Une semaine de vacances à Lifou








Bonjour à tous et merci pour vos encouragements


Une semaine de congés en famille.

Lifou (DREHU en langue) est très différente d'Ouvéa (IAII).
C'est une  grande île d'environ 1000km2 divisée en trois chefferies.

On ressent très rapidement en débarquant une autre ambiance : Lifou est tout de suite beaucoup plus riche et plus dynamique qu'Ouvéa.

C'est un intermédiaire entre Nouméa ("la Française") et Ouvéa ("la Kanak").

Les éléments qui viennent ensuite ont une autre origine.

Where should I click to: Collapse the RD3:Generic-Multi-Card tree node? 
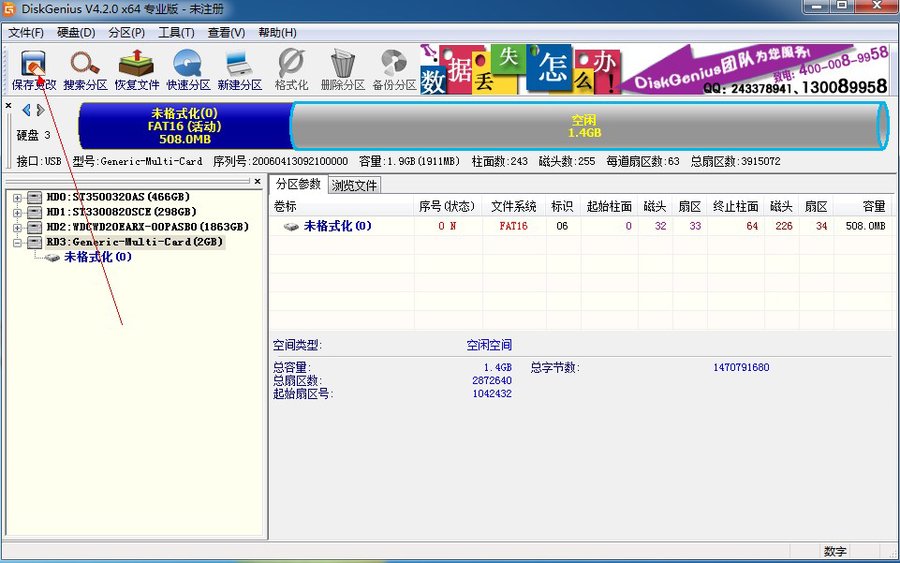tap(17, 242)
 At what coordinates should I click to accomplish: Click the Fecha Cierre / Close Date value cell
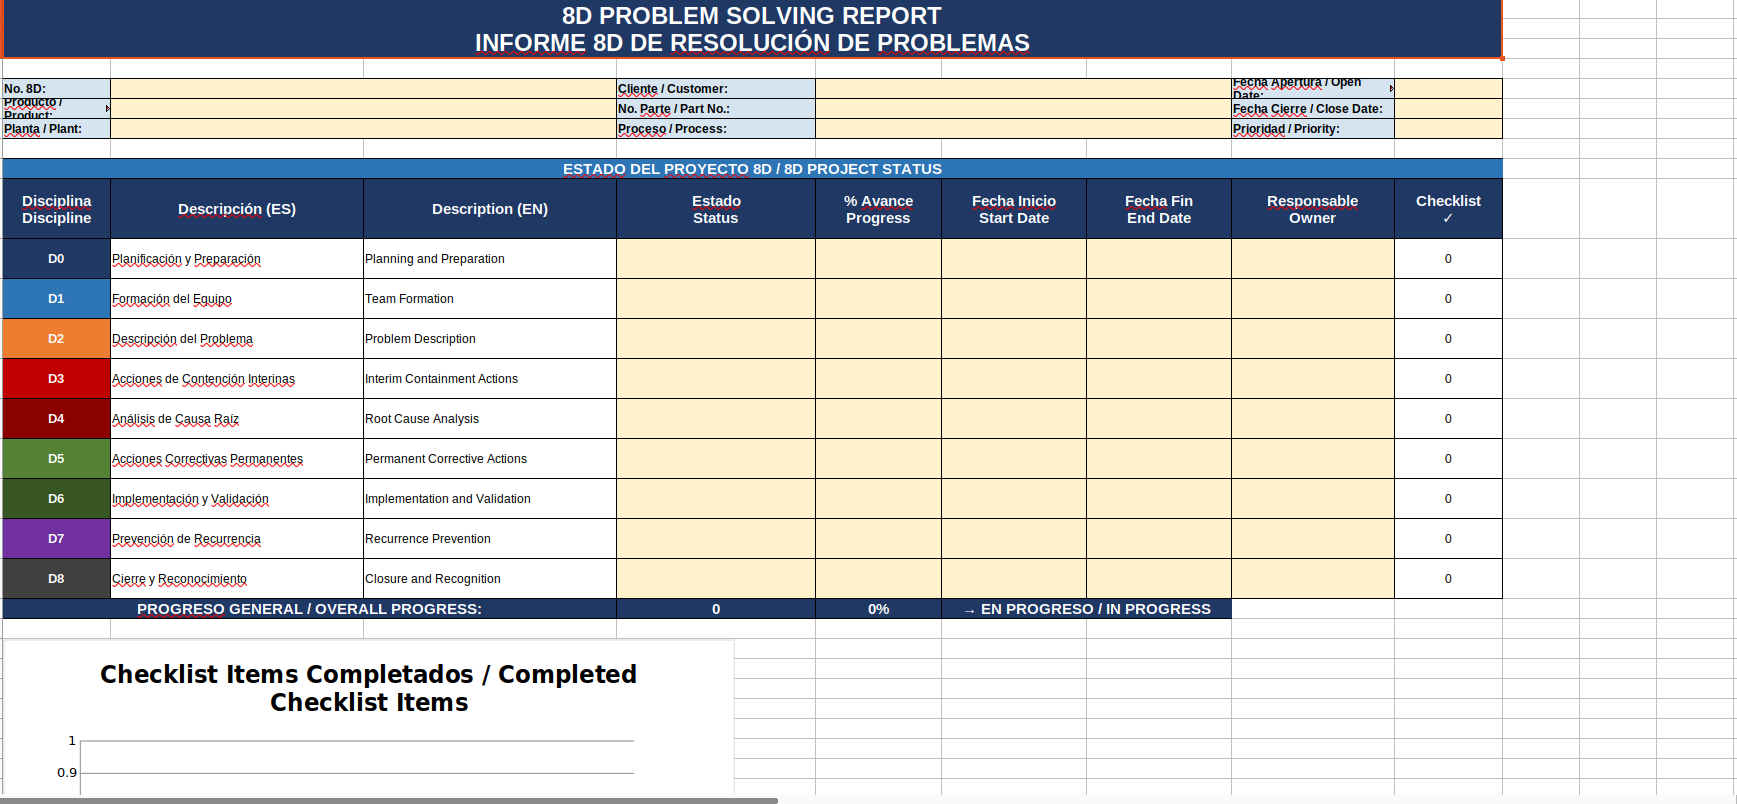pyautogui.click(x=1448, y=109)
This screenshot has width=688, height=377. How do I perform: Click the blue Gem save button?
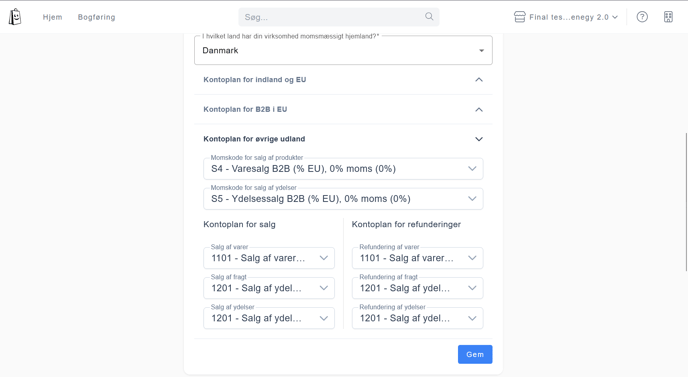click(x=475, y=354)
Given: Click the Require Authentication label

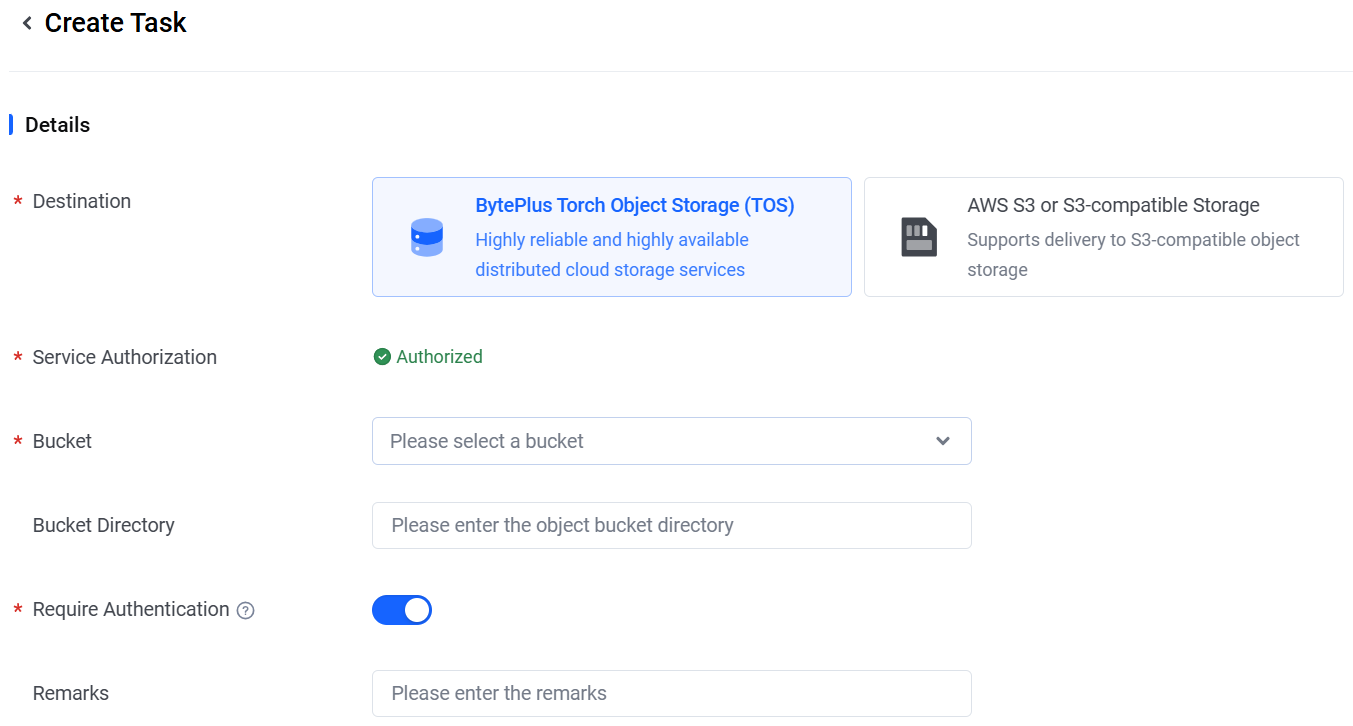Looking at the screenshot, I should point(131,609).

Les commerces y sont plus nombreux et mieux achalandés, les prix y sont moins chers qu'à Ouvéa et il y a même une petite grande surface CORAIL à Wé la ville principale qui est la ville administrative de la province des îles avec ses fonctionnaires, son lycée, une superbe base de voile, un petit port de plaisance.
 Le tourisme y est aussi plus développé.


Je suis étonnée de voir peu de cases, presque toutes les maisons sont en dur et les cases qui restent sont parfois en mauvais état (ce qui est très rare à Ouvéa).




















































Les cases sont rondes, légèrement différentes des cases d'Ouvéa, le toit se prolonge par les murs extérieurs.









Les plages



La plage de Peng





La plage  de Xodre










Lifou est un massif corallien recouvert d'une grande foret très dense avec une organisation des villes et villages en périphérie de l'ile et le long des quelques routes qui la traverse.
On y visite des vanilleraies, des grottes, on peut y plonger et facilement faire du PMT (palme masque tuba) le long des côtes ou faire des balades en forêt.





En famille en balade dans la forêt primaire





A Muchaweng, visite chez Joseph de sa vanilleraie



Fécondation manuelle de la fleur de vanille








Une fougère arborescente










La baie de santal avec la baie de Xepenehe, la baie de Jinek et Easo





Nous avons logé en tribu chez Bella Patel à Luengonhi et dormi dans une case traditionnelle.







  Une très jolie case traditionnelle
avec son carré central creusé qui permet de faire du feu pour enfumer la case et détruire les termites ou imperméabiliser le toit en tapissant l'intérieur de suie (en fonction des avis des uns et des autres).


















C'était juste un petit aperçu de sensations de vacances avant un retour sur Ouvéa
Bonsoir à tous.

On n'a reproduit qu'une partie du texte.